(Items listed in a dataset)
=======

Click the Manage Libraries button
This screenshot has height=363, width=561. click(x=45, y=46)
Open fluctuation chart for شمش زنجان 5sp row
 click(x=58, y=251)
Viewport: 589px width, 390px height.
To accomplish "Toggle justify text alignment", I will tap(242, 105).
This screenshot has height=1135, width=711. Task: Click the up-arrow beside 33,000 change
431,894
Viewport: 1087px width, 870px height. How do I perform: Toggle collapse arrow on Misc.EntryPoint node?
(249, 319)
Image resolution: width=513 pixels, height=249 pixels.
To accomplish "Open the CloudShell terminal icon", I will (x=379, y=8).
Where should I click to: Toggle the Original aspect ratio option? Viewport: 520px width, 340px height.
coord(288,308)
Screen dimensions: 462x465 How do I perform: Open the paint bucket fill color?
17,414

=======

## WORK TO COMPLETE
Produce the number of lines in the data containing the string "will", with nothing added.

## TASK RESPONSE
2